How to activate the MCP

At the top of each documentation page, you’ll find a “Copy page” button and an arrow next to it. Click the arrow, choose your preferred AI agent, and you’ll be redirected to the extension installation page. Install the MCP extension, and you can immediately start asking questions about the documentation.

Manual Setup

1) Get access to Orbitra packages

To install Orbitra SDKs, you’ll need access to your organization’s internal proxy/registry. Contact us (or your internal platform team) to get the registry URL and credentials.
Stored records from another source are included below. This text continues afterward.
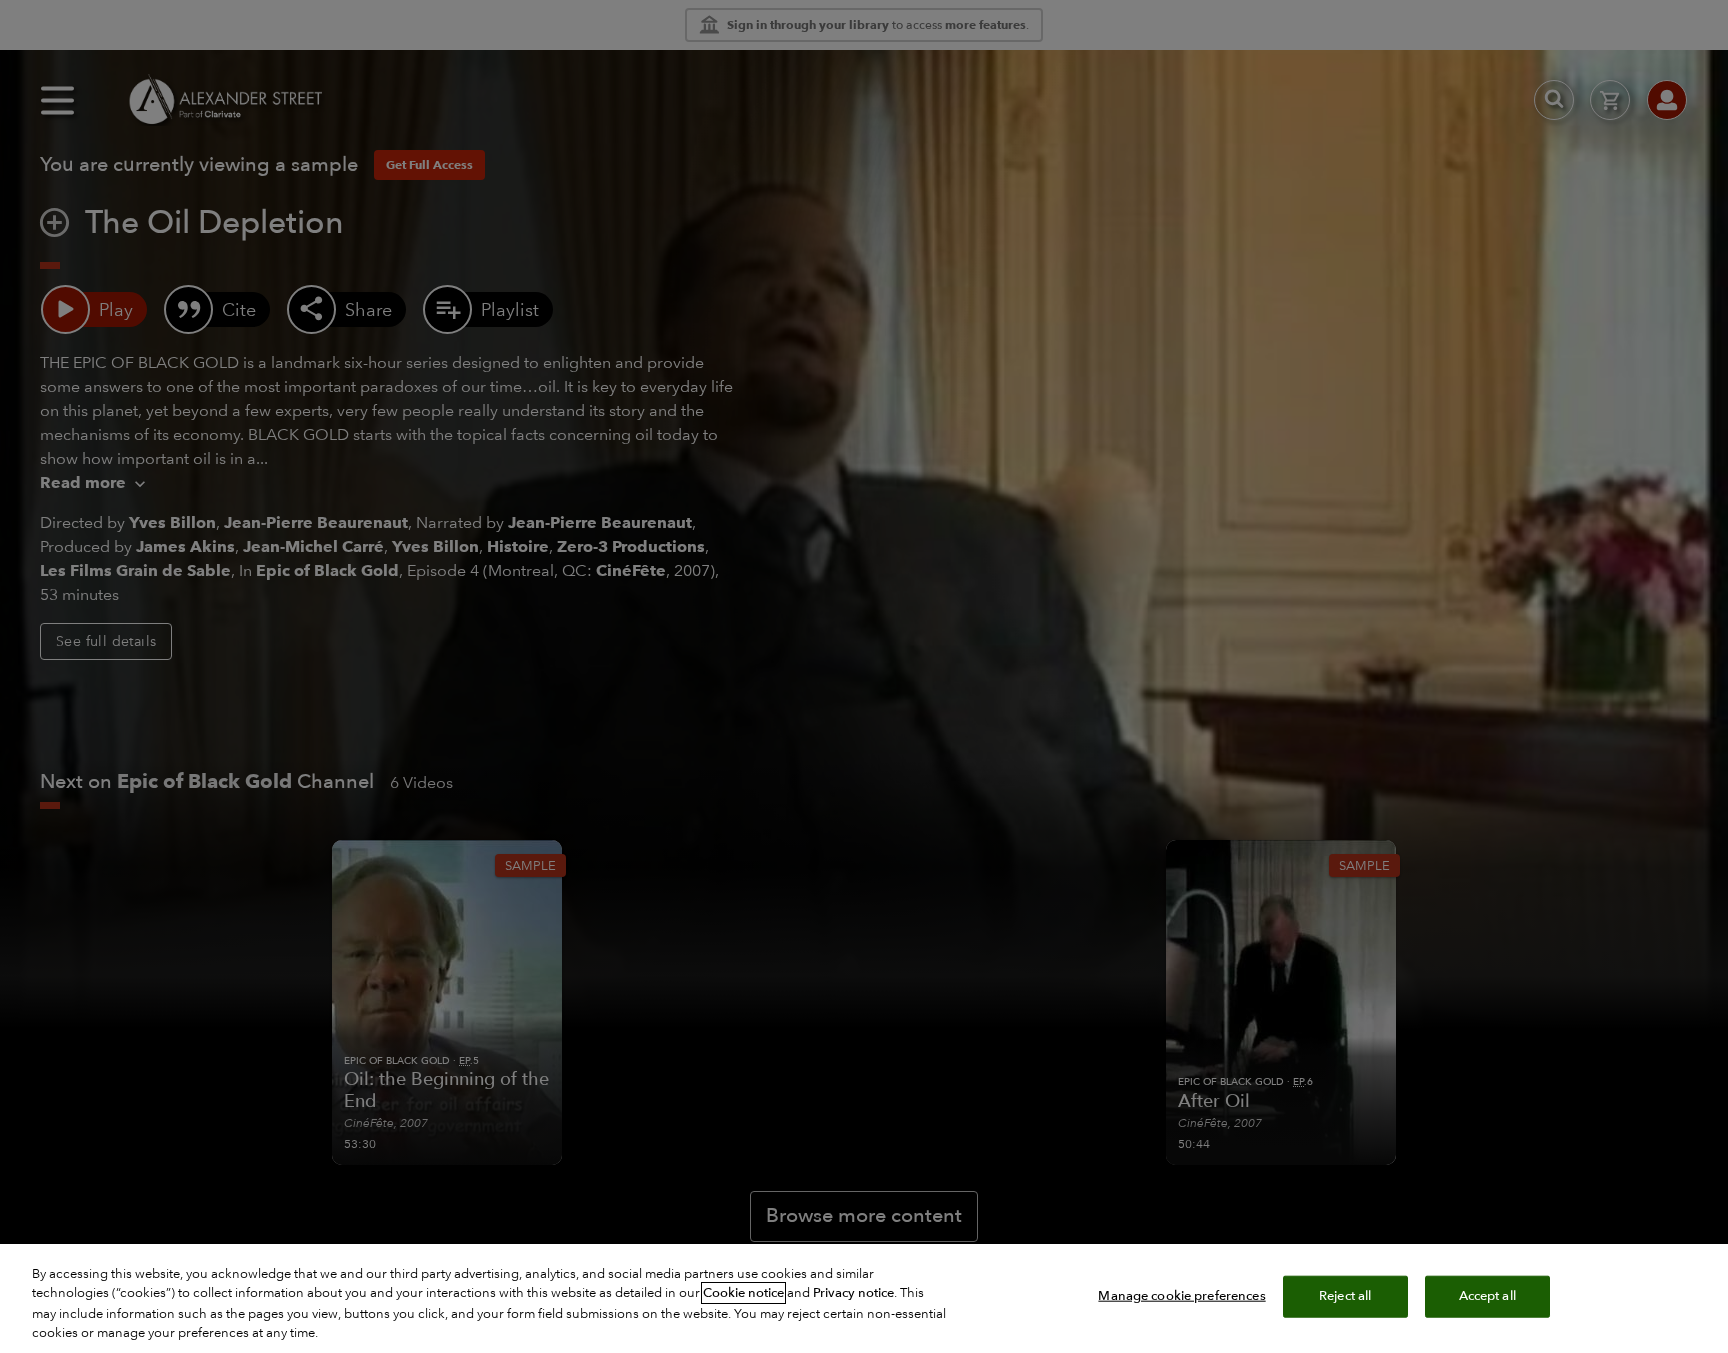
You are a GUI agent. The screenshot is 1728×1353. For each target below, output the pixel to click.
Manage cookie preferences (1181, 1296)
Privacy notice (853, 1293)
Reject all (1345, 1296)
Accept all (1487, 1296)
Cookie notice (743, 1293)
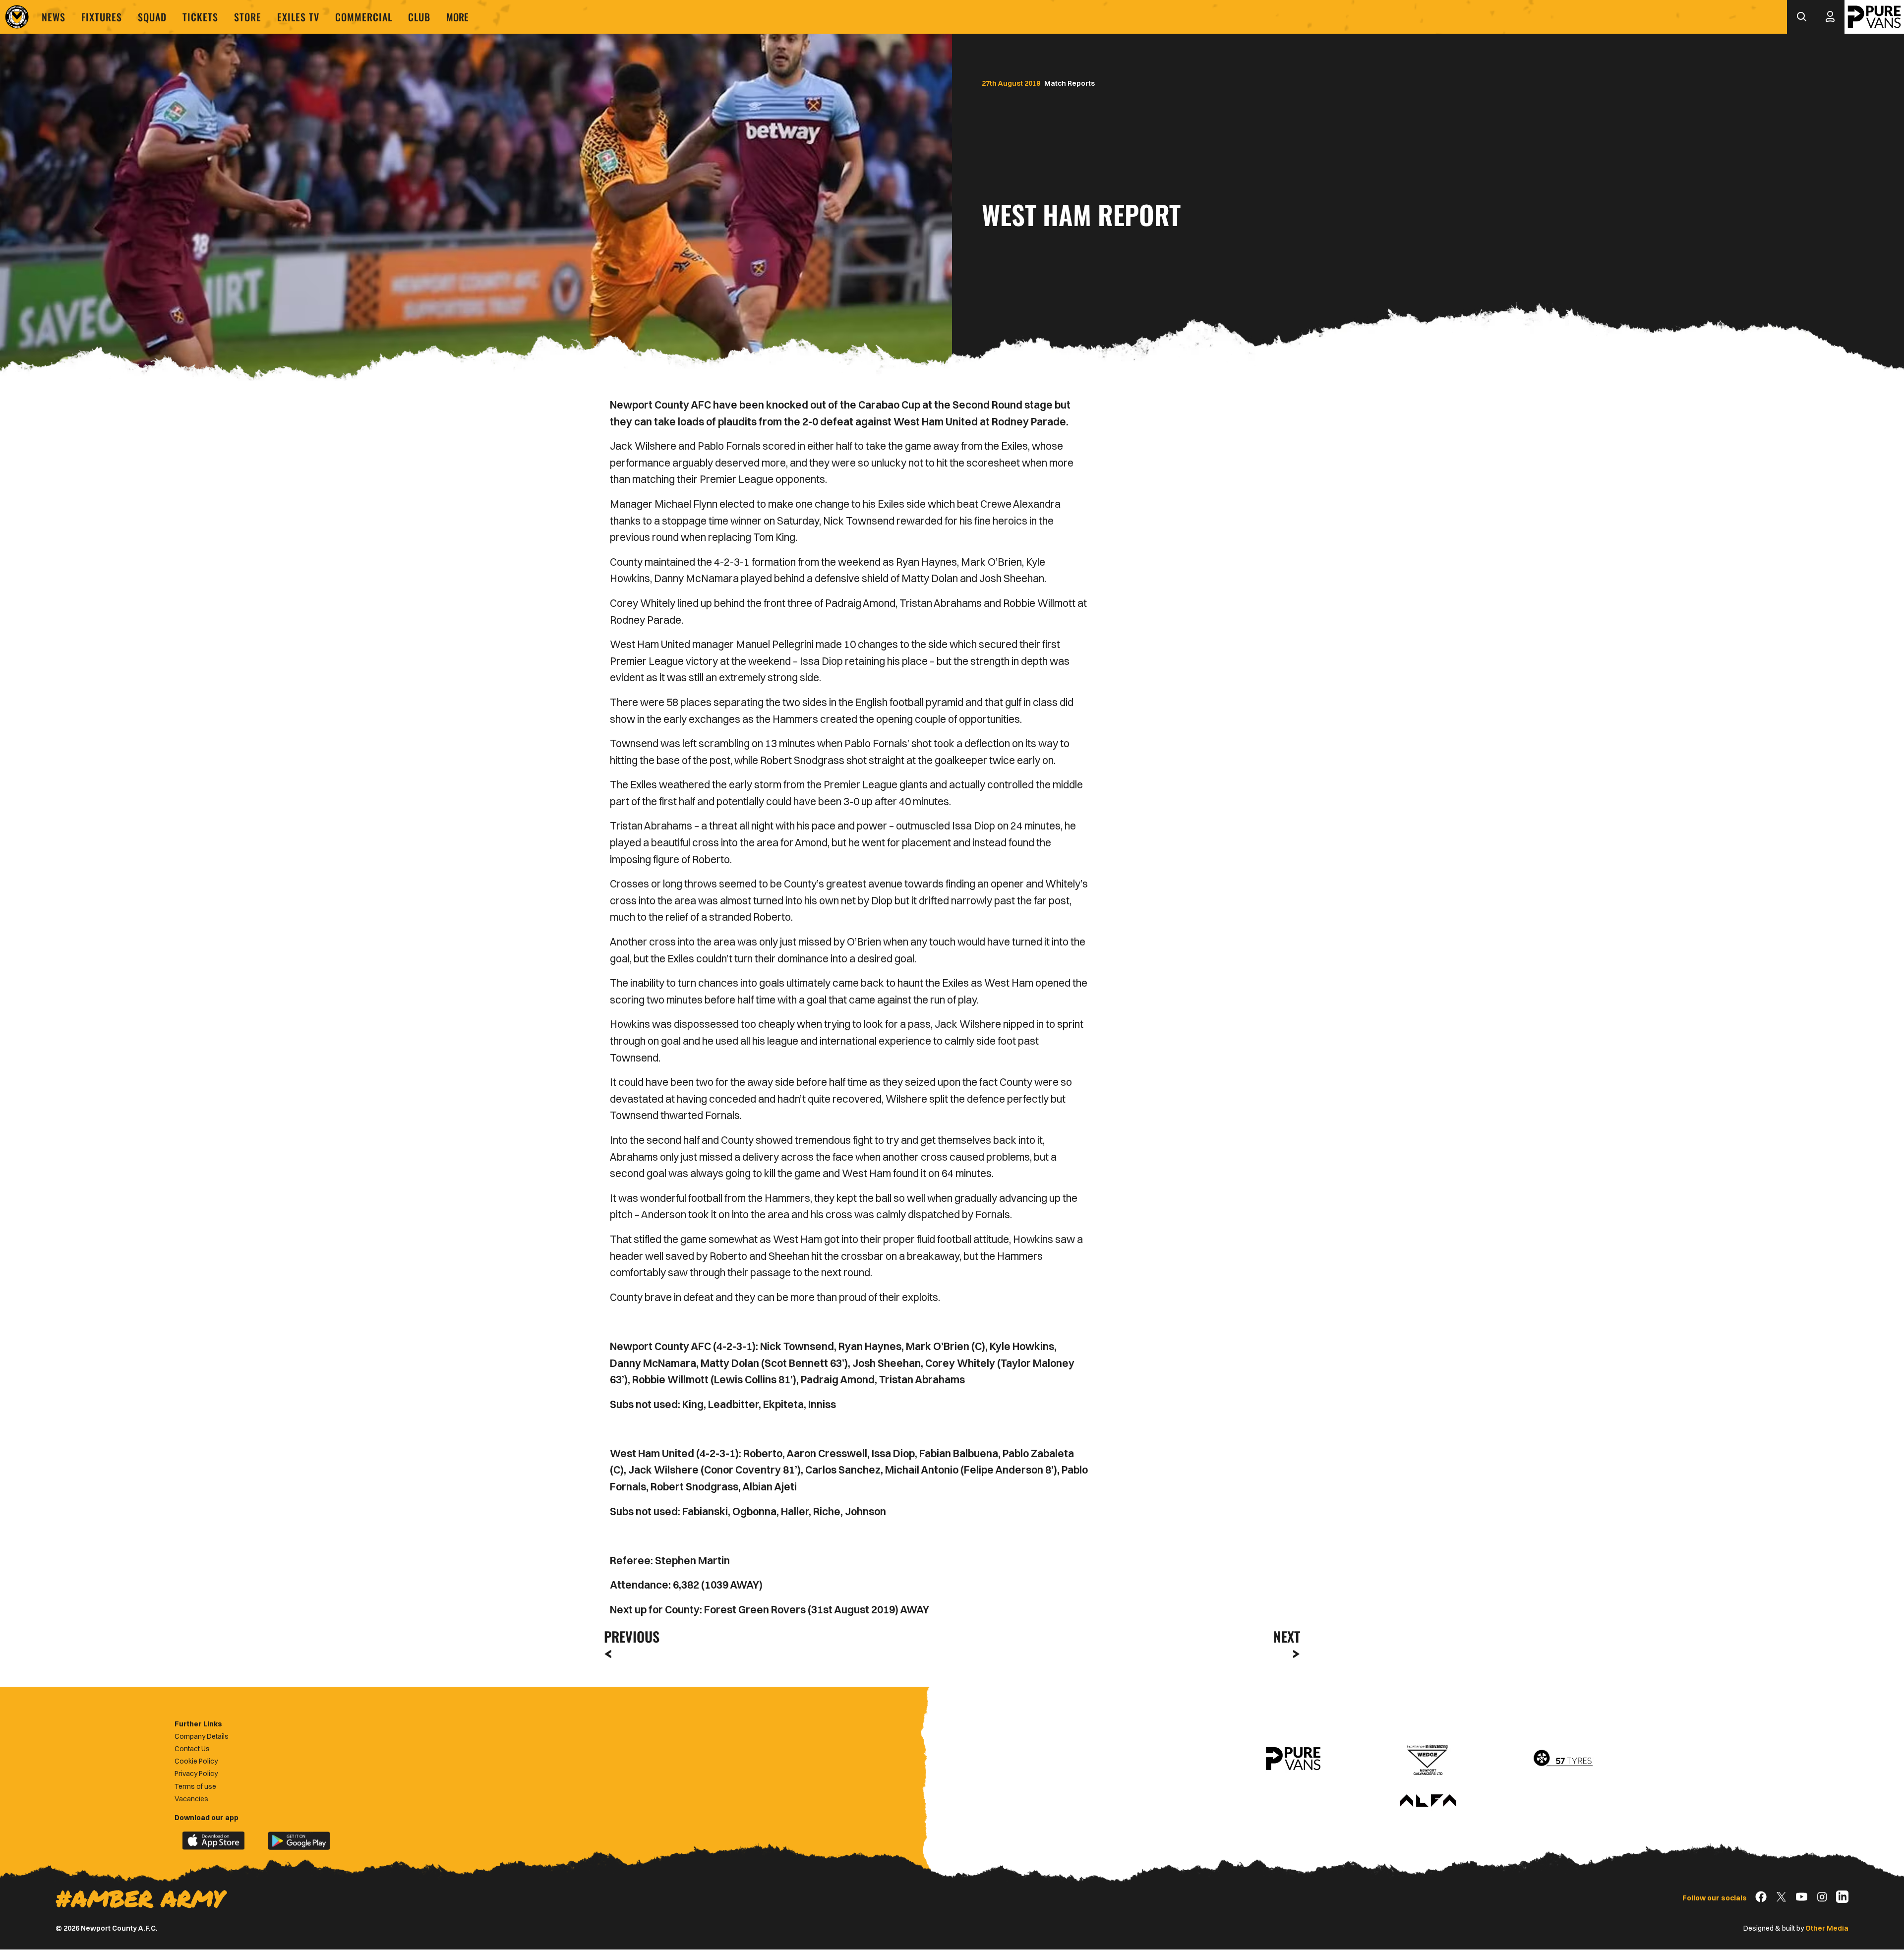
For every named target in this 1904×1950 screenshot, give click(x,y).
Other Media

2) Install your organization settings package

2.1) Managing dependencies with pyproject.toml

Follow the example pyproject.toml file to continue the setup.
[project]
name = "your-project's-name"
version = "x"
description = "Your project's description"
readme = "README.md"
requires-python = ">=version_wanted"
dependencies = [
    "orbitra-settings-your_company_name",
    "orbitra-lake[azure]",
    "orbitra-flows",
    "orbitra-commons"
]

[tool.uv.sources]
orbitra-settings-your_company_name = { index = "orbitra-private-registry" }
orbitra-lake = { index="orbitra-private-registry"}
orbitra-flows = { index="orbitra-private-registry" }  
orbitra-commons = { index="orbitra-private-registry" }  

[[tool.uv.index]]
name = "orbitra-private-registry"
url = "<url_provided_by_Atomo>"
explicit = true
To finish the setup, run:
uv sync
This creates the .venv and locks dependencies.

2.2) Managing dependencies with requirements.txt

With the right access, follow the example requirements.txt file to continue the setup:
--index-url https://pypi.org/simple
--extra-index-url <url_provided_by_Atomo>

orbitra-settings-your_company_name
orbitra-lake[azure]
orbitra-flows
orbitra-commons
To finish the setup, run:
pip install -r requirements.txt

Note

If you don’t need one of Orbitra’s package to your project, remove the corresponding dependencies lines on the templates above.